[TASK PROMPT] Please format the entries below as a Markdown table with the columns Row and Entry, numbering each line in order and leaving out blank lines.

* Start DATASET EXTRACT *

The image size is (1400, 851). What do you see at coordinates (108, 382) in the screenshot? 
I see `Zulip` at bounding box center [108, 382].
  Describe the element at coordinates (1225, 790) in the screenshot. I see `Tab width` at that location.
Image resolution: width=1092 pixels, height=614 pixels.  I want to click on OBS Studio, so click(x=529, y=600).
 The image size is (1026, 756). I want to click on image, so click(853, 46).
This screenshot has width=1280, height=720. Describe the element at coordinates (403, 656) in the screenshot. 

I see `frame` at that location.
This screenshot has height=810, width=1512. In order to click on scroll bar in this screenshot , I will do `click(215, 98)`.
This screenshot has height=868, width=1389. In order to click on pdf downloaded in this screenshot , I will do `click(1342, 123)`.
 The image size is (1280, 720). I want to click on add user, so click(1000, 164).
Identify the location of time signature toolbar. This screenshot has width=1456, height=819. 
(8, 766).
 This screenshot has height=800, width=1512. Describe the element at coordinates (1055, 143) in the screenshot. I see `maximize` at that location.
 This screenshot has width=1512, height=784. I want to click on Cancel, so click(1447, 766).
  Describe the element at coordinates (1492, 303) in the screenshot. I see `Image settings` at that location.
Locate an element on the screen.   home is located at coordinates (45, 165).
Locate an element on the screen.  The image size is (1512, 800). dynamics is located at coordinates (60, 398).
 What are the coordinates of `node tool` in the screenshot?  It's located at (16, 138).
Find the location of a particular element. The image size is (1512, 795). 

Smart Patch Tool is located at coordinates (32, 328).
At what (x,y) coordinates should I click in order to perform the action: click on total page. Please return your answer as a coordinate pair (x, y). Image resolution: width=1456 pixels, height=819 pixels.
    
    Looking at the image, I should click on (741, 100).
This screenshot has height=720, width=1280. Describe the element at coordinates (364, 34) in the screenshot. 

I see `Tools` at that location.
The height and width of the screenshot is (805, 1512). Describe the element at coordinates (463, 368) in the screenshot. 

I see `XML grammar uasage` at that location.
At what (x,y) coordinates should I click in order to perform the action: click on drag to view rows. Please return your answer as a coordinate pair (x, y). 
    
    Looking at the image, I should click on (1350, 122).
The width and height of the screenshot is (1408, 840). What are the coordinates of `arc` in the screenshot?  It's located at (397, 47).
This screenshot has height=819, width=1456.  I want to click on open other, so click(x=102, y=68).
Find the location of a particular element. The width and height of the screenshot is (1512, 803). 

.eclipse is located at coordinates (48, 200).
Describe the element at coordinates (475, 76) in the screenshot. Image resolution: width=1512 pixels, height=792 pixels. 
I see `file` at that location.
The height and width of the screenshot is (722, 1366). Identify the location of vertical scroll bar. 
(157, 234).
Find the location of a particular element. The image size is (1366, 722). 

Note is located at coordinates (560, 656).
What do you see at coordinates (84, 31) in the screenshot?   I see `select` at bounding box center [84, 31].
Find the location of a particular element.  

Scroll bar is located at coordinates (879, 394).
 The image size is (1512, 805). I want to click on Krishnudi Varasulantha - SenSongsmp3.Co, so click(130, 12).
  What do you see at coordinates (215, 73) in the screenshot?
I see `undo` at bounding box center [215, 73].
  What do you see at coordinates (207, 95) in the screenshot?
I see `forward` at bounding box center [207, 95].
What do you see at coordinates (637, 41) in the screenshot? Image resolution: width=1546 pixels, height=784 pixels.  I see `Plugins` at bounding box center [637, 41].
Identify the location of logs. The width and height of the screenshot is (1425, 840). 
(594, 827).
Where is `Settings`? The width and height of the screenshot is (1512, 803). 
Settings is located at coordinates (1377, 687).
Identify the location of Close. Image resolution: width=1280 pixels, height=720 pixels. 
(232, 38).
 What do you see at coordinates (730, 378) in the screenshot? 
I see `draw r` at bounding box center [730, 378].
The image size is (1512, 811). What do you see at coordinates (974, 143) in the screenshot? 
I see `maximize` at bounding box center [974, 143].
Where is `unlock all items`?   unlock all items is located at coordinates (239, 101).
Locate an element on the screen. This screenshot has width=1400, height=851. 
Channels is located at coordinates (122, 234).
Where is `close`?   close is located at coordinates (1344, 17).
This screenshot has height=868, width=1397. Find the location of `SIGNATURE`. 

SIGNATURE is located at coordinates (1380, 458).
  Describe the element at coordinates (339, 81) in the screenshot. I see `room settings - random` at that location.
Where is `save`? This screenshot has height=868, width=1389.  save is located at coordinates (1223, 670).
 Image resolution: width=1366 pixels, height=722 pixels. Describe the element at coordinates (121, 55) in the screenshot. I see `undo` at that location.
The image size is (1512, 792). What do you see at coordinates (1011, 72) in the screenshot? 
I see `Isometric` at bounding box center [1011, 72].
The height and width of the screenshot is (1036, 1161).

* End DATASET EXTRACT *

[EXPECTED ANSWER]
| Row | Entry |
|---|---|
| 1 | The image size is (1400, 851). What do you see at coordinates (108, 382) in the screenshot?  |
| 2 | I see `Zulip` at bounding box center [108, 382]. |
| 3 |   Describe the element at coordinates (1225, 790) in the screenshot. I see `Tab width` at that location. |
| 4 | Image resolution: width=1092 pixels, height=614 pixels.  I want to click on OBS Studio, so click(x=529, y=600). |
| 5 |  The image size is (1026, 756). I want to click on image, so click(853, 46). |
| 6 | This screenshot has width=1280, height=720. Describe the element at coordinates (403, 656) in the screenshot.  |
| 7 | I see `frame` at that location. |
| 8 | This screenshot has height=810, width=1512. In order to click on scroll bar in this screenshot , I will do `click(215, 98)`. |
| 9 | This screenshot has height=868, width=1389. In order to click on pdf downloaded in this screenshot , I will do `click(1342, 123)`. |
| 10 |  The image size is (1280, 720). I want to click on add user, so click(1000, 164). |
| 11 | Identify the location of time signature toolbar. This screenshot has width=1456, height=819.  |
| 12 | (8, 766). |
| 13 |  This screenshot has height=800, width=1512. Describe the element at coordinates (1055, 143) in the screenshot. I see `maximize` at that location. |
| 14 |  This screenshot has width=1512, height=784. I want to click on Cancel, so click(1447, 766). |
| 15 |   Describe the element at coordinates (1492, 303) in the screenshot. I see `Image settings` at that location. |
| 16 | Locate an element on the screen.   home is located at coordinates (45, 165). |
| 17 | Locate an element on the screen.  The image size is (1512, 800). dynamics is located at coordinates (60, 398). |
| 18 |  What are the coordinates of `node tool` in the screenshot?  It's located at (16, 138). |
| 19 | Find the location of a particular element. The image size is (1512, 795).  |
| 20 | Smart Patch Tool is located at coordinates (32, 328). |
| 21 | At what (x,y) coordinates should I click in order to perform the action: click on total page. Please return your answer as a coordinate pair (x, y). Image resolution: width=1456 pixels, height=819 pixels. |
| 22 |     Looking at the image, I should click on (741, 100). |
| 23 | This screenshot has height=720, width=1280. Describe the element at coordinates (364, 34) in the screenshot.  |
| 24 | I see `Tools` at that location. |
| 25 | The height and width of the screenshot is (805, 1512). Describe the element at coordinates (463, 368) in the screenshot.  |
| 26 | I see `XML grammar uasage` at that location. |
| 27 | At what (x,y) coordinates should I click in order to perform the action: click on drag to view rows. Please return your answer as a coordinate pair (x, y).  |
| 28 |     Looking at the image, I should click on (1350, 122). |
| 29 | The width and height of the screenshot is (1408, 840). What are the coordinates of `arc` in the screenshot?  It's located at (397, 47). |
| 30 | This screenshot has height=819, width=1456.  I want to click on open other, so click(x=102, y=68). |
| 31 | Find the location of a particular element. The width and height of the screenshot is (1512, 803).  |
| 32 | .eclipse is located at coordinates (48, 200). |
| 33 | Describe the element at coordinates (475, 76) in the screenshot. Image resolution: width=1512 pixels, height=792 pixels.  |
| 34 | I see `file` at that location. |
| 35 | The height and width of the screenshot is (722, 1366). Identify the location of vertical scroll bar.  |
| 36 | (157, 234). |
| 37 | Find the location of a particular element. The image size is (1366, 722).  |
| 38 | Note is located at coordinates (560, 656). |
| 39 | What do you see at coordinates (84, 31) in the screenshot?   I see `select` at bounding box center [84, 31]. |
| 40 | Find the location of a particular element.   |
| 41 | Scroll bar is located at coordinates (879, 394). |
| 42 |  The image size is (1512, 805). I want to click on Krishnudi Varasulantha - SenSongsmp3.Co, so click(130, 12). |
| 43 |   What do you see at coordinates (215, 73) in the screenshot? |
| 44 | I see `undo` at bounding box center [215, 73]. |
| 45 |   What do you see at coordinates (207, 95) in the screenshot? |
| 46 | I see `forward` at bounding box center [207, 95]. |
| 47 | What do you see at coordinates (637, 41) in the screenshot? Image resolution: width=1546 pixels, height=784 pixels.  I see `Plugins` at bounding box center [637, 41]. |
| 48 | Identify the location of logs. The width and height of the screenshot is (1425, 840).  |
| 49 | (594, 827). |
| 50 | Where is `Settings`? The width and height of the screenshot is (1512, 803).  |
| 51 | Settings is located at coordinates (1377, 687). |
| 52 | Identify the location of Close. Image resolution: width=1280 pixels, height=720 pixels.  |
| 53 | (232, 38). |
| 54 |  What do you see at coordinates (730, 378) in the screenshot?  |
| 55 | I see `draw r` at bounding box center [730, 378]. |
| 56 | The image size is (1512, 811). What do you see at coordinates (974, 143) in the screenshot?  |
| 57 | I see `maximize` at bounding box center [974, 143]. |
| 58 | Where is `unlock all items`?   unlock all items is located at coordinates (239, 101). |
| 59 | Locate an element on the screen. This screenshot has width=1400, height=851.  |
| 60 | Channels is located at coordinates (122, 234). |
| 61 | Where is `close`?   close is located at coordinates (1344, 17). |
| 62 | This screenshot has height=868, width=1397. Find the location of `SIGNATURE`.  |
| 63 | SIGNATURE is located at coordinates (1380, 458). |
| 64 |   Describe the element at coordinates (339, 81) in the screenshot. I see `room settings - random` at that location. |
| 65 | Where is `save`? This screenshot has height=868, width=1389.  save is located at coordinates (1223, 670). |
| 66 |  Image resolution: width=1366 pixels, height=722 pixels. Describe the element at coordinates (121, 55) in the screenshot. I see `undo` at that location. |
| 67 | The image size is (1512, 792). What do you see at coordinates (1011, 72) in the screenshot?  |
| 68 | I see `Isometric` at bounding box center [1011, 72]. |
| 69 | The height and width of the screenshot is (1036, 1161). |